U.S. Pilots Take Over NATO Air Mission in the Baltic Countries
As of September 30, the U.S. Air Force took over the duties of NATO air patrols from the German air force to patrol the airspace of the three Baltic nations (Lit MOD (9/28/05). The mission will be carried out by F-16 fighter jets from the 52nd Fighter Wing. The 52 Fighter Wing is the largest fighter operation in Germany and the most versatile wing of U.S. Air Forces in Europe. The patrol operations are carried out from Lithuania’s Zokniai military air base in northern Lithuania. NATO member countries have been taking turns at sending their fighters to the Baltic countries for patrol duty ever since the three countries joined NATO in March 2004. Belgium, Denmark, Great Britain, Netherlands and Norway have undertaken the mission in past years. Some 100 U.S. troops will be stationed at Zokniai for a three month tour. Last year, Russia’s Defense Minister criticized the stationing of NATO warplanes in Lithuania.
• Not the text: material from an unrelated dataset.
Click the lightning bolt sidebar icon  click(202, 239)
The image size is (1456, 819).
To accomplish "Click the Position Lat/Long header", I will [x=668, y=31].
Russian Fighter Jet Crashes in Lithuania
Russian Fighter Jet Crashes in Lithuania On September 15, flying in good weather, a Russian air force SU-27 fighter jet crashed into a field some 100 miles inside Lithuania. The plane was participating in a simulation of air defenses against a NATO attack on Kaliningrad [Koenigsberg], reports The Week (9/30/05). The plane was carrying four armed air-to-air missiles. The Russian Defense Ministry stated that the plane veered off course due to faulty equipment and crash landed when it ran out of fuel. Lithuanian authorities and NATO are investigating the incident. Moscow sharply criticized Lithuania’s decision to carry out an independent investigation, accusing it of failing to adopt a “good-neighbor approach” and is conseqently stonewalling the investigation. The U.S. Ambassador to Lithuania, Stephen Mull, commended the Lithuanian officials “for their professional and calm response” and for their determination to cooperate with the Russian side, reports BNS (9/23/05). According to The Moscow Times (9/27/05), Russian Air Force Commander, Vladimir Mikhailov mocked NATO over its air defenses. “We had not planned to probe NATO defenses, but they turned out to be good for nothing. The much praised German pilots were on duty there, drinking beer or doing I don’t know what, but when they were scrambled the plane had already hit the ground,” he said. Russian military planes have frequently been accused of violating airspace of neighboring countries including Estonia, Latvia, Georgia and Finland. Russia has always insisted that no violation occurred.